▶ **What to do**: Below is a listing from which only part is wanted; return exactly the lines from the one with "Click the 23.37 import rate at Thu 19:40" up to and including the one with "800x476 pixels.".

▶ **Provided data**:
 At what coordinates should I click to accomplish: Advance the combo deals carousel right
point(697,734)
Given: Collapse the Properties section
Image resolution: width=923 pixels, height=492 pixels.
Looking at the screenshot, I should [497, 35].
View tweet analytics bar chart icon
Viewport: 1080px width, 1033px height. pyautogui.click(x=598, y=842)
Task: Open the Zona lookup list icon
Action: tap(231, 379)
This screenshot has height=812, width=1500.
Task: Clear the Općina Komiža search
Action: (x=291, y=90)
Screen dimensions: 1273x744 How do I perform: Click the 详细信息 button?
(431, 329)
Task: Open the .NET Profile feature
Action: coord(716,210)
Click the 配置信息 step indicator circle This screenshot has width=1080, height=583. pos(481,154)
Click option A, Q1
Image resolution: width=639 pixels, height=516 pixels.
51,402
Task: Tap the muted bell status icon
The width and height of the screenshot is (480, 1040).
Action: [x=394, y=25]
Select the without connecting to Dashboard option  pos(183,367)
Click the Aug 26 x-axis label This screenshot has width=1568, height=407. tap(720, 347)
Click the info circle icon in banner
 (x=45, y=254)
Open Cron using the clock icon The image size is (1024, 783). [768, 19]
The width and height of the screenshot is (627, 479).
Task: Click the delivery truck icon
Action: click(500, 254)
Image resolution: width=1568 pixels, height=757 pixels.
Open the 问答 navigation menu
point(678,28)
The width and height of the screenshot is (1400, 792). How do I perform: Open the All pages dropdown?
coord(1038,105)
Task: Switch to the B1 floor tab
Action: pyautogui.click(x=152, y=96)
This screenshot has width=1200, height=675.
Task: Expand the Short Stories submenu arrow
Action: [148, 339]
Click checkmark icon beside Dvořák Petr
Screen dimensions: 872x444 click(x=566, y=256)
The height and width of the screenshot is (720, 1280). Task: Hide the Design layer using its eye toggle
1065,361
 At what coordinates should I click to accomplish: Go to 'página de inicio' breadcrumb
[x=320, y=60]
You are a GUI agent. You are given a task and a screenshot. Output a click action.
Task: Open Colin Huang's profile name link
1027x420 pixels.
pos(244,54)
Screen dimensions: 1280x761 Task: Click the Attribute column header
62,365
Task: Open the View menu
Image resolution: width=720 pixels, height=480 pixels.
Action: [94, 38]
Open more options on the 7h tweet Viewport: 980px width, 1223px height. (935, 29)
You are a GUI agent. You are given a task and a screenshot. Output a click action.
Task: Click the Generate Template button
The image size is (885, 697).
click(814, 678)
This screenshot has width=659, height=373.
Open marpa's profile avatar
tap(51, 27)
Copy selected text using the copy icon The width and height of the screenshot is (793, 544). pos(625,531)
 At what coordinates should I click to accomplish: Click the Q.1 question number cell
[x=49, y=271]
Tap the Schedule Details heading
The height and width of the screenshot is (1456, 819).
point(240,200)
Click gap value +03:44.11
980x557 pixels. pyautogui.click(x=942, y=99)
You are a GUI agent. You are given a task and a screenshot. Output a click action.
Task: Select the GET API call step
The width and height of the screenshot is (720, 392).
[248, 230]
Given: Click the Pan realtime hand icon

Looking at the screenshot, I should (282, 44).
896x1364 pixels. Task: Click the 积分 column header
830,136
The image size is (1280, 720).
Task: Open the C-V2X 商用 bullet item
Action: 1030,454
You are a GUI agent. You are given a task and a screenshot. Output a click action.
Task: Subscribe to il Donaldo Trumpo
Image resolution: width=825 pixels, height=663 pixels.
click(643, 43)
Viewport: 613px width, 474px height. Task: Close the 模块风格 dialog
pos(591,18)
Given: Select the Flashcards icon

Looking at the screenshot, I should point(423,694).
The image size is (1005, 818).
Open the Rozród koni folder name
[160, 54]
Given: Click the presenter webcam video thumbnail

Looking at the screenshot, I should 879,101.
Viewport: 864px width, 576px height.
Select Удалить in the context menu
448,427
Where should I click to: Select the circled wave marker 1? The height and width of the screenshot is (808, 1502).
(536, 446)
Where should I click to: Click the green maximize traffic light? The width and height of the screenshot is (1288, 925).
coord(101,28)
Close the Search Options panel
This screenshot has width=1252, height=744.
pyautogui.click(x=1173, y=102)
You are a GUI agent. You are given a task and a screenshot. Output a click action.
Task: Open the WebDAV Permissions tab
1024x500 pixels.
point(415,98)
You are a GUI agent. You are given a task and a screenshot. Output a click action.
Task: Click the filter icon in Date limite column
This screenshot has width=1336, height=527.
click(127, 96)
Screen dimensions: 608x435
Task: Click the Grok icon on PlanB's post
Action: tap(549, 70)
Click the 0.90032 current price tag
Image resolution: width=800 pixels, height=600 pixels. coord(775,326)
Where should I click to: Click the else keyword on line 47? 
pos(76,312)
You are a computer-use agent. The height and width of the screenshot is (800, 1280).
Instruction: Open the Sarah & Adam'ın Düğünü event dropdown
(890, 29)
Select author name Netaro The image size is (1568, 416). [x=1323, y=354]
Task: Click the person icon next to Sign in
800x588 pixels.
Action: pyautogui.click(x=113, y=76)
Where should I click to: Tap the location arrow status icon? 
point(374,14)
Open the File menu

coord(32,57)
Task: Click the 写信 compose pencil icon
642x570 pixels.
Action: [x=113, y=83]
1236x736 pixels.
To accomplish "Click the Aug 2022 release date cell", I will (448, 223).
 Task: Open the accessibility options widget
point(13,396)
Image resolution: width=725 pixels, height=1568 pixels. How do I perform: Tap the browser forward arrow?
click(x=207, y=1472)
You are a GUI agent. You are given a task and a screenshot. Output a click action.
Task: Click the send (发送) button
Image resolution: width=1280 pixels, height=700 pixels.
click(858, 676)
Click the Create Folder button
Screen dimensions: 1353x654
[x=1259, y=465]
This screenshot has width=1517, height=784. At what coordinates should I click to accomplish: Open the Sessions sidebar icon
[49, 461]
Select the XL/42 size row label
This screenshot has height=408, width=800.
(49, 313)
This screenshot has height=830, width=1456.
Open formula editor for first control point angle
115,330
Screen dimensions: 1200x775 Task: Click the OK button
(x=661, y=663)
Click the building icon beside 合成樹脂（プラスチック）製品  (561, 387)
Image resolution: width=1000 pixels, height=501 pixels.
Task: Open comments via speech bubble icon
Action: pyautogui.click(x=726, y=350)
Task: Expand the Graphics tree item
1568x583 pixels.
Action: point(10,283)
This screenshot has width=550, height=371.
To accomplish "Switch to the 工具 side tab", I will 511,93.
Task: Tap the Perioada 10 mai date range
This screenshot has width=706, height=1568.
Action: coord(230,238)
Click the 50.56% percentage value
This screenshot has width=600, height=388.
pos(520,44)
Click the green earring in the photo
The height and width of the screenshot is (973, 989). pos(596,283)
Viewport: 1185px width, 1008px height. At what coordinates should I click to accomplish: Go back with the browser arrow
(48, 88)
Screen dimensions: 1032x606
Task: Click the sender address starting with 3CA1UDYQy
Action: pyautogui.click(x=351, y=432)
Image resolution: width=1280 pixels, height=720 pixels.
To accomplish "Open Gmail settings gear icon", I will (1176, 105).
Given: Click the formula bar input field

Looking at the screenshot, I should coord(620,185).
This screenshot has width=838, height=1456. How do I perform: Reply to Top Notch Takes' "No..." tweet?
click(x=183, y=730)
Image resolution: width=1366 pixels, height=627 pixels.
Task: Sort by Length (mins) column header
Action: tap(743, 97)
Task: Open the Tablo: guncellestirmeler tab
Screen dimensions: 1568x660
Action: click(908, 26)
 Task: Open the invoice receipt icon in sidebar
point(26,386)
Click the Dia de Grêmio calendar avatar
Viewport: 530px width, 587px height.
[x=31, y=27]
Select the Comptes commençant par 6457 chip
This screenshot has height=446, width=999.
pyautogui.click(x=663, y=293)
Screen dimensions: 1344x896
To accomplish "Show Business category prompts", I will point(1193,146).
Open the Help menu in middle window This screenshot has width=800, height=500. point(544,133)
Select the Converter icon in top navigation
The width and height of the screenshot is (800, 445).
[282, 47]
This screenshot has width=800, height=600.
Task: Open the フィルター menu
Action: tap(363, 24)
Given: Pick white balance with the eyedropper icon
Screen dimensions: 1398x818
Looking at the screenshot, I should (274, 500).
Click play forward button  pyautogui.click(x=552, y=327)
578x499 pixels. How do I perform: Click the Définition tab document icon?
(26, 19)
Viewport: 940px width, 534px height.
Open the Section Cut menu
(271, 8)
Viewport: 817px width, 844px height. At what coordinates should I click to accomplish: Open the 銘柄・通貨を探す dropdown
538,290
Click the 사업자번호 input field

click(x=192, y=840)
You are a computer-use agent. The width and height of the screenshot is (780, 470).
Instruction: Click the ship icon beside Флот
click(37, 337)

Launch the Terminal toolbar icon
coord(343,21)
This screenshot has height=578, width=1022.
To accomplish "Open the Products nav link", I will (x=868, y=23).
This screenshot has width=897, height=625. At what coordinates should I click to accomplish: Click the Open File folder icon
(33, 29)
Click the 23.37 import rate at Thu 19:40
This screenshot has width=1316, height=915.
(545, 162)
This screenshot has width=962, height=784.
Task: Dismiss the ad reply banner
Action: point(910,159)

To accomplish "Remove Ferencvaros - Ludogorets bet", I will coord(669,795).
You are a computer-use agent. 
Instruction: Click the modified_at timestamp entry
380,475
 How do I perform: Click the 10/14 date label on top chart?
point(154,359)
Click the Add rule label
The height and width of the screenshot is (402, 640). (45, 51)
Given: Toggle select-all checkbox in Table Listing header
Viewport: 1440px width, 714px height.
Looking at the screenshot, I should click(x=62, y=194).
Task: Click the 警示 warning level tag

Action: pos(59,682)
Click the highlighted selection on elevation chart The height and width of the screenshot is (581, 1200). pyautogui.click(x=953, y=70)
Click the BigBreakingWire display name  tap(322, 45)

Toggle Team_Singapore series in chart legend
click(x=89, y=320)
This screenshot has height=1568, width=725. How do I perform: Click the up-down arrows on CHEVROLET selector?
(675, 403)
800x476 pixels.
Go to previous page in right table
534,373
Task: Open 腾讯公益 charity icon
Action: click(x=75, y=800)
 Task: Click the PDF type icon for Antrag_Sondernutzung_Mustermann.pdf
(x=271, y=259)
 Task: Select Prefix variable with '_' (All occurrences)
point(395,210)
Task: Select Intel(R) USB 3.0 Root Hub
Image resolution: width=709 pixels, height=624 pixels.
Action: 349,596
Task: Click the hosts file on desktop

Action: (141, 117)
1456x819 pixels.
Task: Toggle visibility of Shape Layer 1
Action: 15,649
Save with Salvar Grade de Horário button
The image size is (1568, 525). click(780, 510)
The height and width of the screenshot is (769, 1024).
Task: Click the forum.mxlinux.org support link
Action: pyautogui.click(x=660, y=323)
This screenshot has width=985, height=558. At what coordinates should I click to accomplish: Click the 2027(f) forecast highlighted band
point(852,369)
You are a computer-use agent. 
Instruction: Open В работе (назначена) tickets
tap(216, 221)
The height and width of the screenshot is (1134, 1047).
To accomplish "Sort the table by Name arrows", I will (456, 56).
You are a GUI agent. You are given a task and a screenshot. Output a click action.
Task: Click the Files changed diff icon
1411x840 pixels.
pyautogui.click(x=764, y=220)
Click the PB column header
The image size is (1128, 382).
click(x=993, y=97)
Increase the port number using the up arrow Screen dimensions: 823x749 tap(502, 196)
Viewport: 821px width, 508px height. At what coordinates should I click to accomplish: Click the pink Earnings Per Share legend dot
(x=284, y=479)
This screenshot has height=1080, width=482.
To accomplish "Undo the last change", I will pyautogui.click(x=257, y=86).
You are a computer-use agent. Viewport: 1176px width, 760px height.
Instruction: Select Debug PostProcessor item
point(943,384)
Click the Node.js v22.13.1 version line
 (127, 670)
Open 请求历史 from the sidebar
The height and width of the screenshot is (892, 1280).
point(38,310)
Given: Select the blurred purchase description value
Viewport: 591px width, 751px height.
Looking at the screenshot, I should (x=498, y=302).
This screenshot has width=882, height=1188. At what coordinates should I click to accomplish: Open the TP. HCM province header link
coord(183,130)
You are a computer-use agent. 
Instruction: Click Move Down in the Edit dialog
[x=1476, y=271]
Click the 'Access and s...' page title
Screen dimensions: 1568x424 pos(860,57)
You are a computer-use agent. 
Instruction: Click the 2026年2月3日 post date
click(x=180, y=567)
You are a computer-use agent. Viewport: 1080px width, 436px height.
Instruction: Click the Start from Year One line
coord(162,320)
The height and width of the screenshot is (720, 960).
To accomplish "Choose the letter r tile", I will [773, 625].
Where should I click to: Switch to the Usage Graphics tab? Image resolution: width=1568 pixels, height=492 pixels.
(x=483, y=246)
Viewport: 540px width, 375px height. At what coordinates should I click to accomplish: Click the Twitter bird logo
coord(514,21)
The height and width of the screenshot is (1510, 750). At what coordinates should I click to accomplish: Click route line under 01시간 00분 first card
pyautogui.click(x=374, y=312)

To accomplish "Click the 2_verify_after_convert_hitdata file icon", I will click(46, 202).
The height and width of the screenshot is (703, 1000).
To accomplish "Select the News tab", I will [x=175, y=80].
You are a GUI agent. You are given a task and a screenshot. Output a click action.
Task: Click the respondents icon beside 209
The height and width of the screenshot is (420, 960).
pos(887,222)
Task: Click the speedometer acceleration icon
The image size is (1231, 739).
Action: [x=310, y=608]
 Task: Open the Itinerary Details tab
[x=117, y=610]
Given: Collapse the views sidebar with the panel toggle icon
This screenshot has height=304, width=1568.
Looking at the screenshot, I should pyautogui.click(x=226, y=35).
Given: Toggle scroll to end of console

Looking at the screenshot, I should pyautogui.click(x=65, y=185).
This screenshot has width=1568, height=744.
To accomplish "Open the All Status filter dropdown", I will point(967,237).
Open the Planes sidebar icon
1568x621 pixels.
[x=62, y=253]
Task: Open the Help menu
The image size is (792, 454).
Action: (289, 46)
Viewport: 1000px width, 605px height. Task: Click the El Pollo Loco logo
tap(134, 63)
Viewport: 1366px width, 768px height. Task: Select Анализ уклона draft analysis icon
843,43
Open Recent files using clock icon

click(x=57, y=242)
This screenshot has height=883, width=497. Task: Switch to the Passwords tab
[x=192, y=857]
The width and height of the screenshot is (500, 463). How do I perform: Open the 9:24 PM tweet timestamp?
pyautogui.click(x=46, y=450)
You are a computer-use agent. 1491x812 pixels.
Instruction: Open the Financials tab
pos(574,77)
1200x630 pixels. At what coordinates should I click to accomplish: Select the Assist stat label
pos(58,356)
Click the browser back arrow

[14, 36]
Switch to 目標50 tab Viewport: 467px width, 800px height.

▶ **Output for this task**:
Click the 23.37 import rate at Thu 19:40
This screenshot has width=1316, height=915.
(545, 162)
This screenshot has width=962, height=784.
Task: Dismiss the ad reply banner
Action: point(910,159)

To accomplish "Remove Ferencvaros - Ludogorets bet", I will coord(669,795).
You are a computer-use agent. 
Instruction: Click the modified_at timestamp entry
380,475
 How do I perform: Click the 10/14 date label on top chart?
point(154,359)
Click the Add rule label
The height and width of the screenshot is (402, 640). (45, 51)
Given: Toggle select-all checkbox in Table Listing header
Viewport: 1440px width, 714px height.
Looking at the screenshot, I should click(x=62, y=194).
Task: Click the 警示 warning level tag

Action: pos(59,682)
Click the highlighted selection on elevation chart The height and width of the screenshot is (581, 1200). pyautogui.click(x=953, y=70)
Click the BigBreakingWire display name  tap(322, 45)

Toggle Team_Singapore series in chart legend
click(x=89, y=320)
This screenshot has height=1568, width=725. How do I perform: Click the up-down arrows on CHEVROLET selector?
(675, 403)
800x476 pixels.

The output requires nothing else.